» **What the task asks**
Pictures are to be excluded. Please print only the lines from the one containing "Image resolution: width=1924" through the end of the data, exactly as they appear.

» **Supplied records**
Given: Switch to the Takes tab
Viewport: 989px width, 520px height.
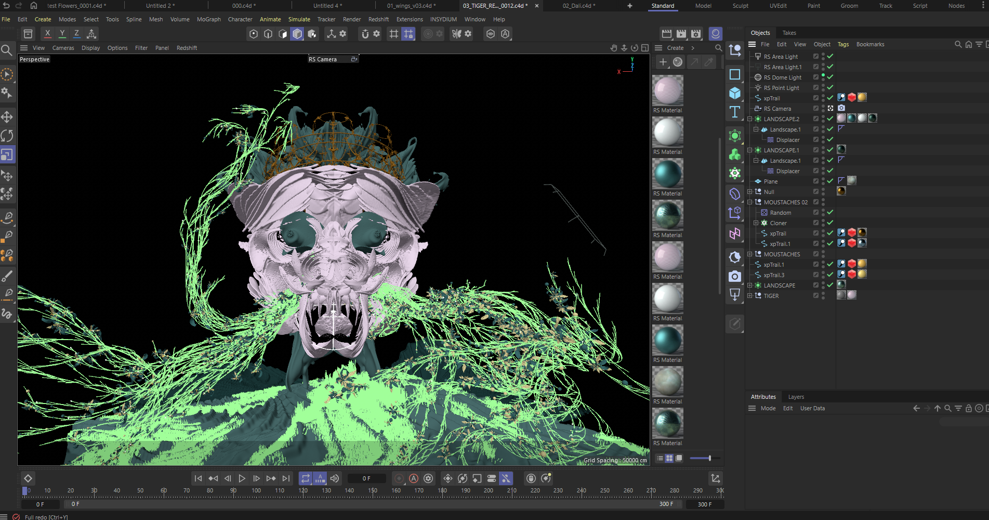Looking at the screenshot, I should click(x=789, y=33).
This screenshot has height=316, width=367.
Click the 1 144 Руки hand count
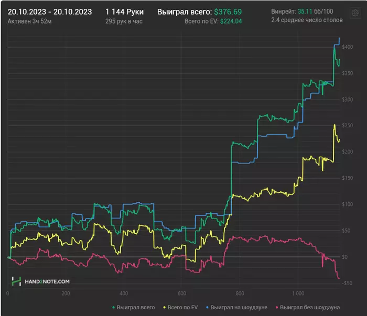[x=124, y=12]
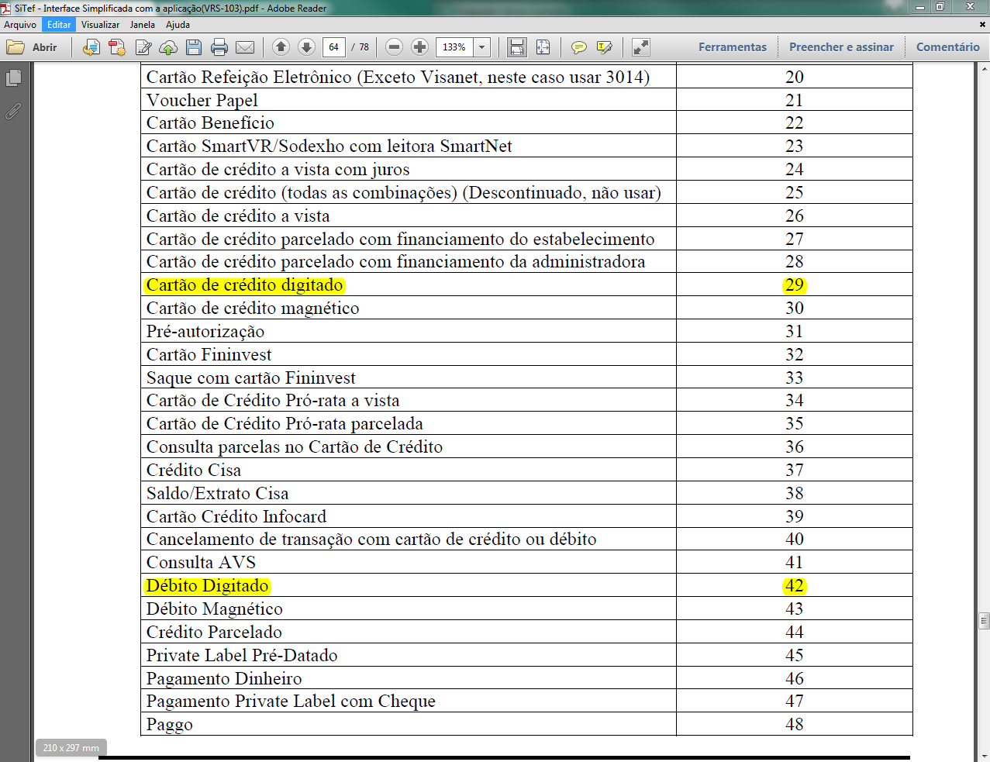Click the Abrir open file button
Viewport: 990px width, 762px height.
pos(33,47)
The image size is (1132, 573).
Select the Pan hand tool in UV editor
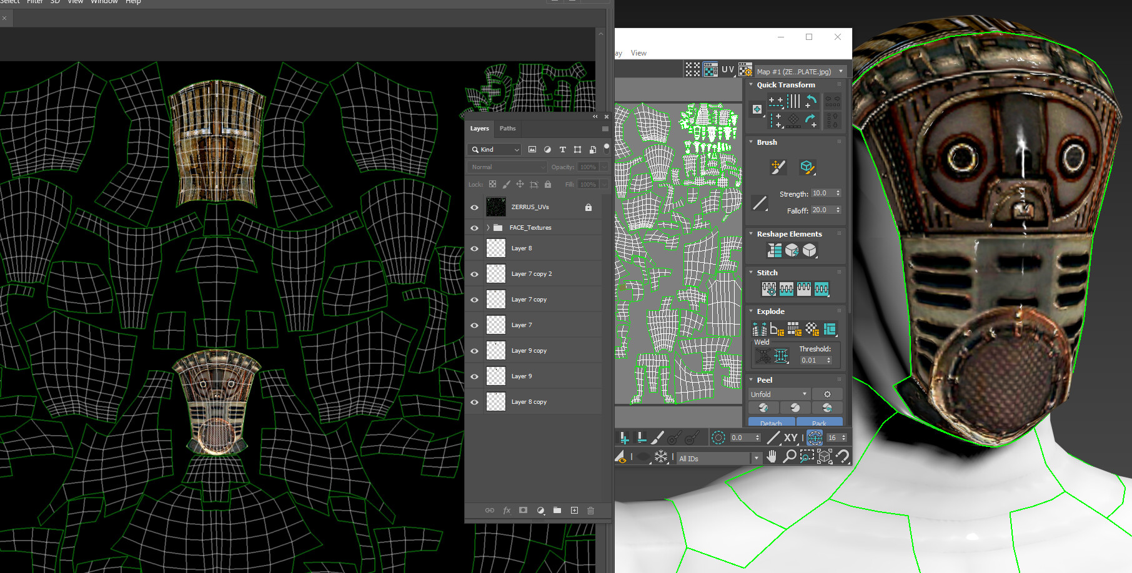click(772, 457)
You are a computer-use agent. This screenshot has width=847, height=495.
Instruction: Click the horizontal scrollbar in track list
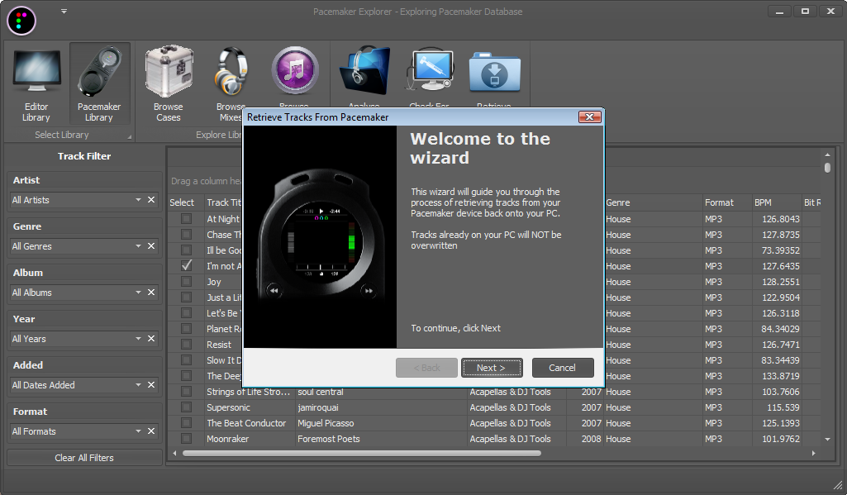point(362,453)
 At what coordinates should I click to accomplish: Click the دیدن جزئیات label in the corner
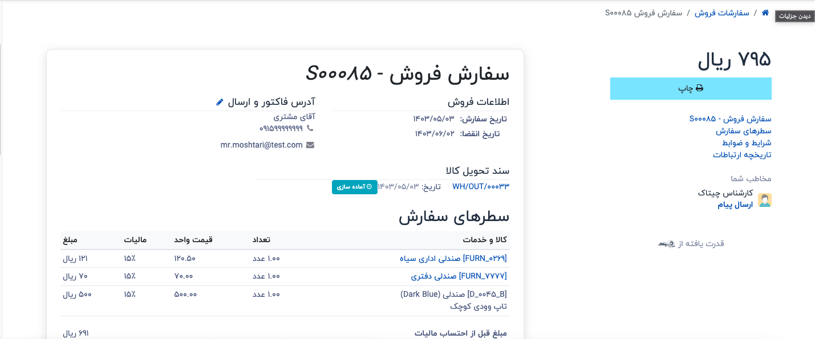pyautogui.click(x=794, y=17)
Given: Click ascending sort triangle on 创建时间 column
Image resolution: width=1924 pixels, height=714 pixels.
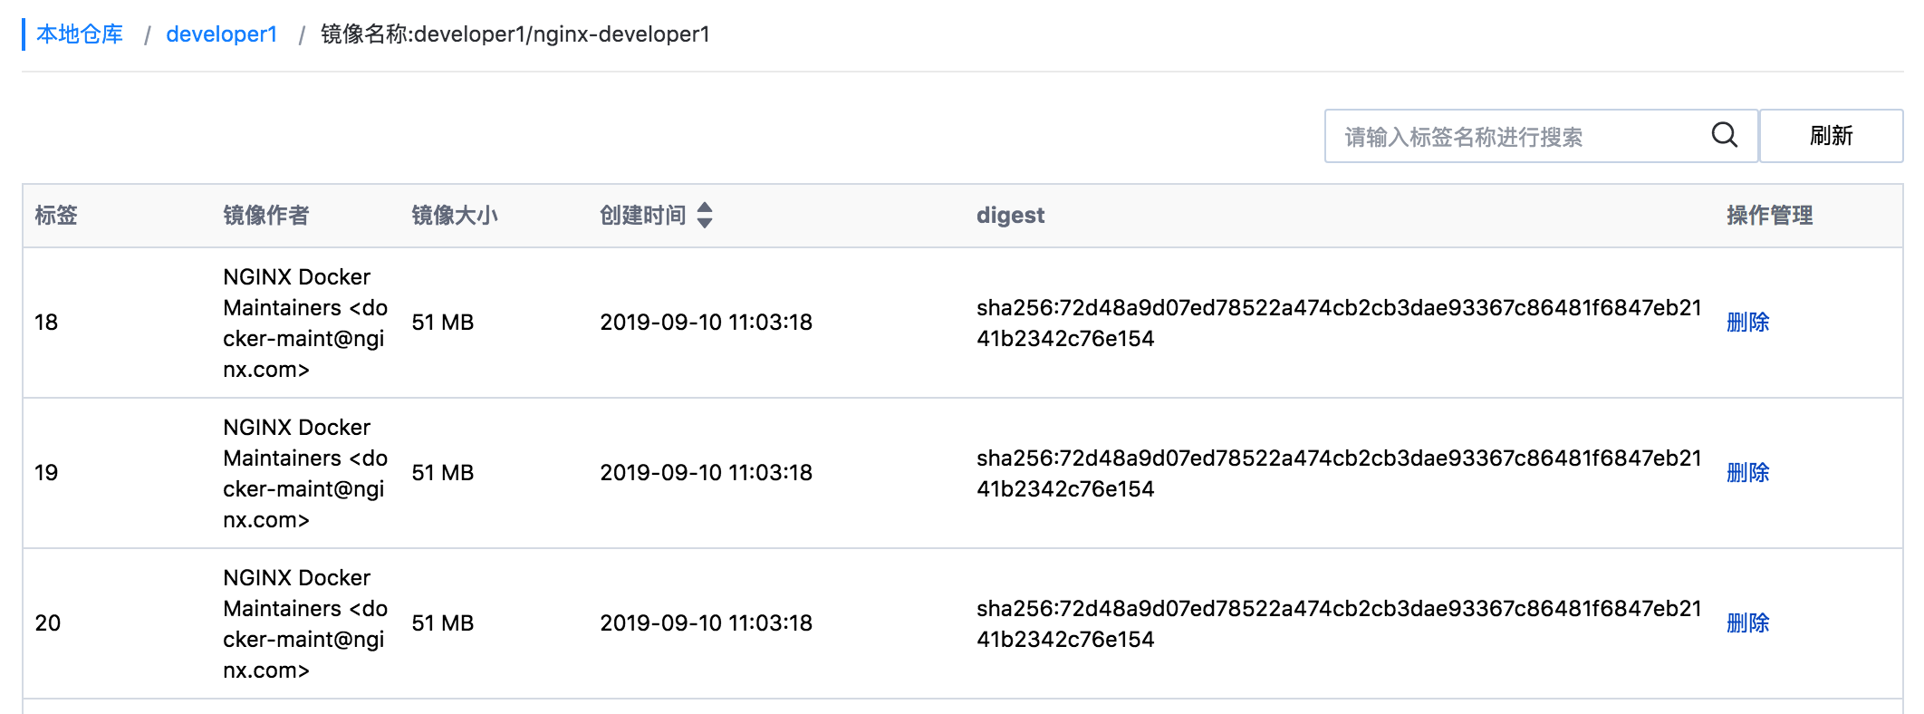Looking at the screenshot, I should click(x=706, y=209).
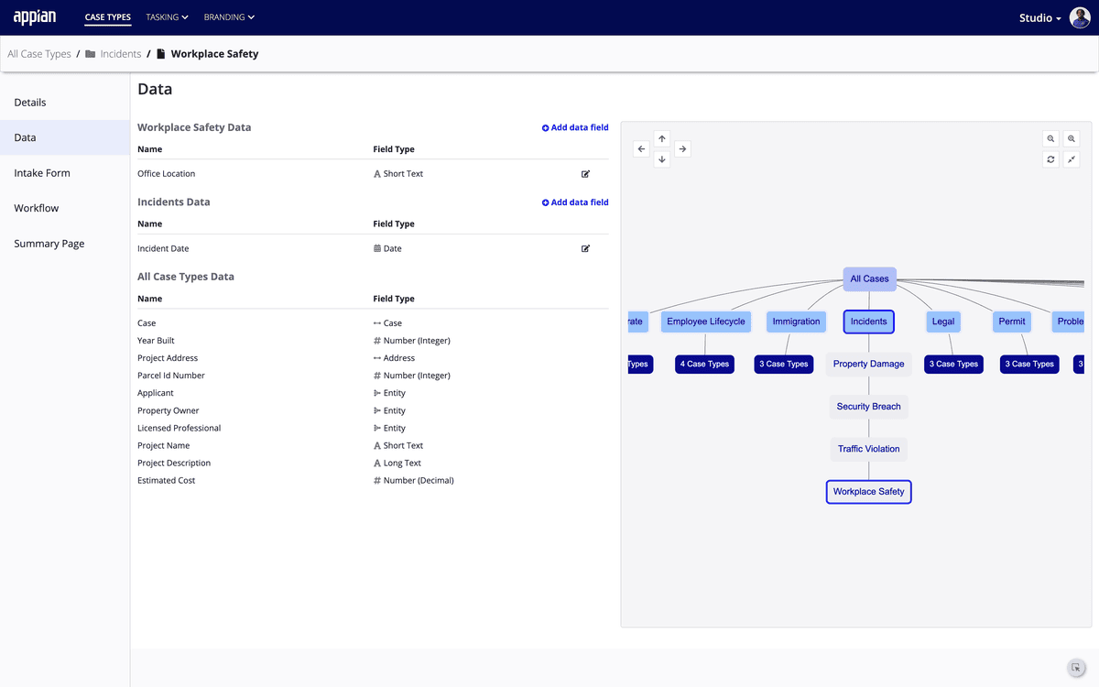Switch to the Intake Form tab

click(x=42, y=173)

» **Result for this task**
Image resolution: width=1924 pixels, height=714 pixels.
Looking at the screenshot, I should click(x=706, y=209).
Switch to the Intake Form tab

click(x=42, y=173)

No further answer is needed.